:: The problem ::
Print the records below exactly; all of them are needed.

Top of The records

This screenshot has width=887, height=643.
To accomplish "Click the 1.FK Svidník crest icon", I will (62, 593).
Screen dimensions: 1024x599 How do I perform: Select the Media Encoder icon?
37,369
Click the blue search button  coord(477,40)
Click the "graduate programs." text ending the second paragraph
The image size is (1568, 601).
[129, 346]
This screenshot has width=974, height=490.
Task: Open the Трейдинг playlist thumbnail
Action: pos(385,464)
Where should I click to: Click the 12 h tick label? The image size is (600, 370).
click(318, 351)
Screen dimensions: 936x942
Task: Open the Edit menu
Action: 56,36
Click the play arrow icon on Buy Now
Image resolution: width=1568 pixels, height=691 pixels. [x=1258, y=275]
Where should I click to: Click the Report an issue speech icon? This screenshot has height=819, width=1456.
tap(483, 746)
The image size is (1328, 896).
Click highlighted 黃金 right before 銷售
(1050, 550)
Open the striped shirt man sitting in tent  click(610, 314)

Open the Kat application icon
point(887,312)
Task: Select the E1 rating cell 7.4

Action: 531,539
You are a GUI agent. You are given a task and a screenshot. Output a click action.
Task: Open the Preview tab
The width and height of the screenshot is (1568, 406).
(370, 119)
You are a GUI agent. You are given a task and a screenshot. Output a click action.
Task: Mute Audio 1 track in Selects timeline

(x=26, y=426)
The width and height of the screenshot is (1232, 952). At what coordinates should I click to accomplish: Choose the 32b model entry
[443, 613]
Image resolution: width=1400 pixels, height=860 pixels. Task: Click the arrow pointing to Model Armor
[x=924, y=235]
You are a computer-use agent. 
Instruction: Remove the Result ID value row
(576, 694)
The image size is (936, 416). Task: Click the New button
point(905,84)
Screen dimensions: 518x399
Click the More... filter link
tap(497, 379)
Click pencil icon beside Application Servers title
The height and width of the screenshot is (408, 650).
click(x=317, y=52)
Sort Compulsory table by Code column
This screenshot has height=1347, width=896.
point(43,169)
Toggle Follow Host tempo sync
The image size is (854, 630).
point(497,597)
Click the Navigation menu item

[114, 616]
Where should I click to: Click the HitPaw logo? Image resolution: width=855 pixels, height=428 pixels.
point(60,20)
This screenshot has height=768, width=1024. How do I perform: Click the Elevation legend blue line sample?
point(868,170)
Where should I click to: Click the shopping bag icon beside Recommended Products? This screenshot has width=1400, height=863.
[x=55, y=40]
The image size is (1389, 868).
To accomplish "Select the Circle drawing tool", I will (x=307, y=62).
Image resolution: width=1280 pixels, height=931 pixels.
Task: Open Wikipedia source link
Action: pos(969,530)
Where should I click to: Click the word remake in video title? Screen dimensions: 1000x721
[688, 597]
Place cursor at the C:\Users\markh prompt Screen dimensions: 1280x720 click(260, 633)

Bottom of The records

:: Worked solution ::
This screenshot has width=887, height=643.
To accomplish "Click the 1.FK Svidník crest icon", I will (62, 593).
Screen dimensions: 1024x599 How do I perform: Select the Media Encoder icon?
37,369
Click the blue search button  coord(477,40)
Click the "graduate programs." text ending the second paragraph
The image size is (1568, 601).
[129, 346]
This screenshot has width=974, height=490.
Task: Open the Трейдинг playlist thumbnail
Action: pos(385,464)
Where should I click to: Click the 12 h tick label? The image size is (600, 370).
click(318, 351)
Screen dimensions: 936x942
Task: Open the Edit menu
Action: 56,36
Click the play arrow icon on Buy Now
Image resolution: width=1568 pixels, height=691 pixels. [x=1258, y=275]
Where should I click to: Click the Report an issue speech icon? This screenshot has height=819, width=1456.
tap(483, 746)
The image size is (1328, 896).
Click highlighted 黃金 right before 銷售
(1050, 550)
Open the striped shirt man sitting in tent  click(610, 314)

Open the Kat application icon
point(887,312)
Task: Select the E1 rating cell 7.4

Action: 531,539
You are a GUI agent. You are given a task and a screenshot. Output a click action.
Task: Open the Preview tab
The width and height of the screenshot is (1568, 406).
(370, 119)
You are a GUI agent. You are given a task and a screenshot. Output a click action.
Task: Mute Audio 1 track in Selects timeline

(x=26, y=426)
The width and height of the screenshot is (1232, 952). At what coordinates should I click to accomplish: Choose the 32b model entry
[443, 613]
Image resolution: width=1400 pixels, height=860 pixels. Task: Click the arrow pointing to Model Armor
[x=924, y=235]
You are a computer-use agent. 
Instruction: Remove the Result ID value row
(576, 694)
The image size is (936, 416). Task: Click the New button
point(905,84)
Screen dimensions: 518x399
Click the More... filter link
tap(497, 379)
Click pencil icon beside Application Servers title
The height and width of the screenshot is (408, 650).
click(x=317, y=52)
Sort Compulsory table by Code column
This screenshot has height=1347, width=896.
point(43,169)
Toggle Follow Host tempo sync
The image size is (854, 630).
point(497,597)
Click the Navigation menu item

[114, 616]
Where should I click to: Click the HitPaw logo? Image resolution: width=855 pixels, height=428 pixels.
point(60,20)
This screenshot has height=768, width=1024. How do I perform: Click the Elevation legend blue line sample?
point(868,170)
Where should I click to: Click the shopping bag icon beside Recommended Products? This screenshot has width=1400, height=863.
[x=55, y=40]
The image size is (1389, 868).
To accomplish "Select the Circle drawing tool", I will (x=307, y=62).
Image resolution: width=1280 pixels, height=931 pixels.
Task: Open Wikipedia source link
Action: pos(969,530)
Where should I click to: Click the word remake in video title? Screen dimensions: 1000x721
[688, 597]
Place cursor at the C:\Users\markh prompt Screen dimensions: 1280x720 click(260, 633)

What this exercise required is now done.